Material for this task:
[Start of section]
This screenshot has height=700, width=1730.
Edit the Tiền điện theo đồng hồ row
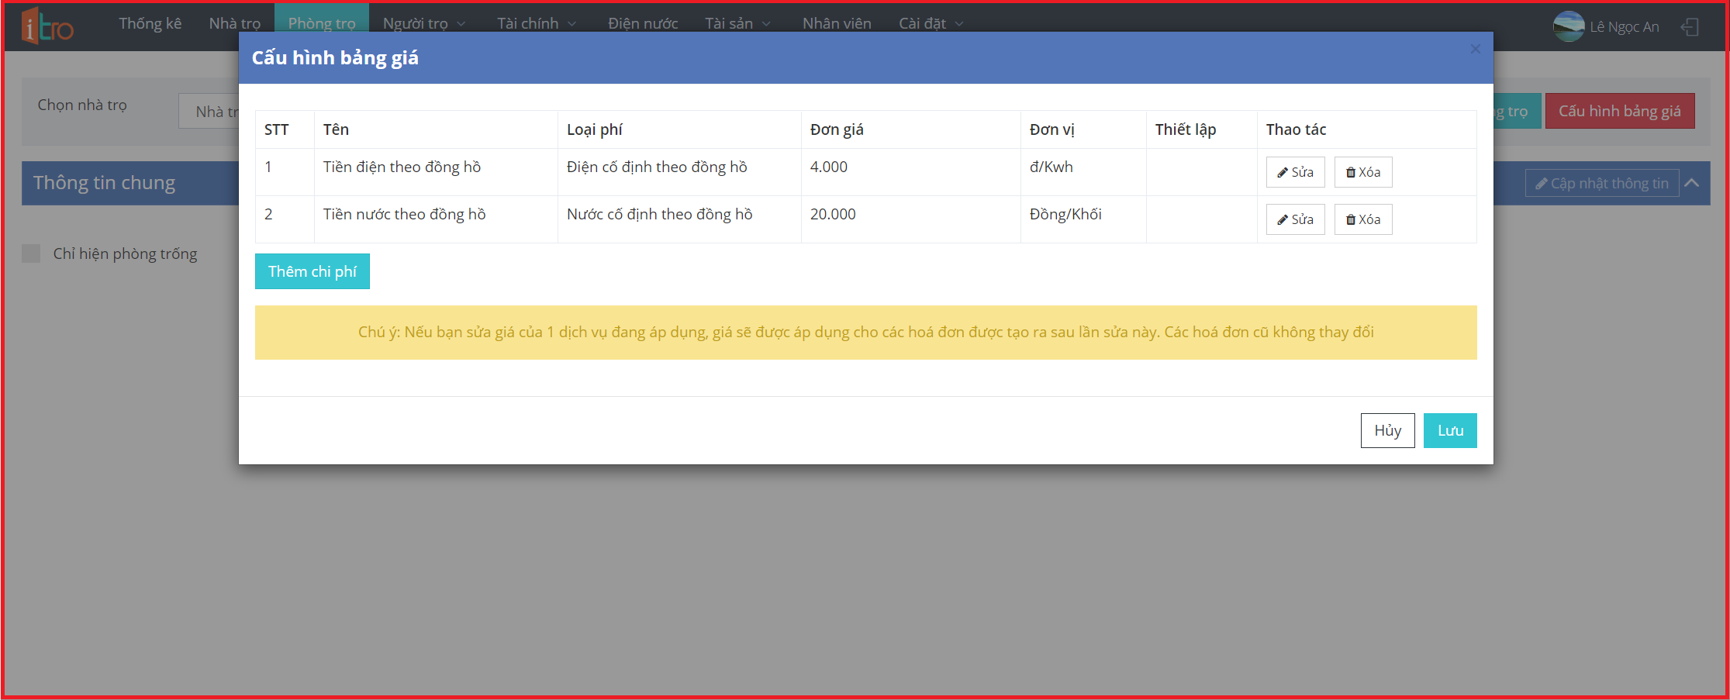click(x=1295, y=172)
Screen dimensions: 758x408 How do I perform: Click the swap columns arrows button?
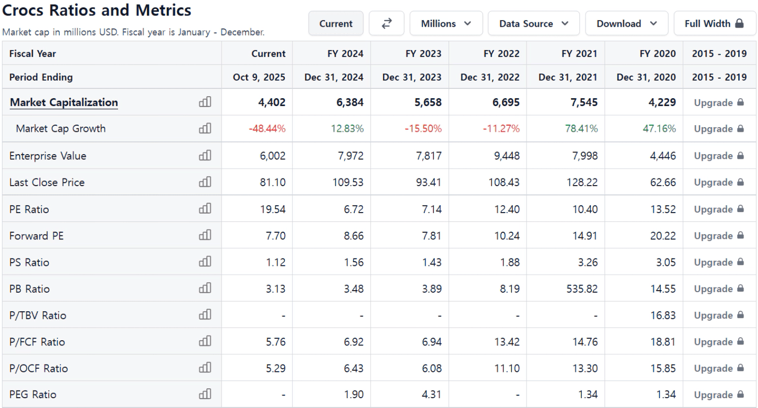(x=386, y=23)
[End of section]
[Start of section]
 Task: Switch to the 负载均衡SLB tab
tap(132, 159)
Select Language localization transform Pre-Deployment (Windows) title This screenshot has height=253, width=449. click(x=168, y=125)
[End of section]
Exercise aim:
Pull out each line of the listing that holds the string "width".

Result:
This screenshot has height=700, width=1730.
Select Language localization transform Pre-Deployment (Windows) title This screenshot has height=253, width=449. click(x=168, y=125)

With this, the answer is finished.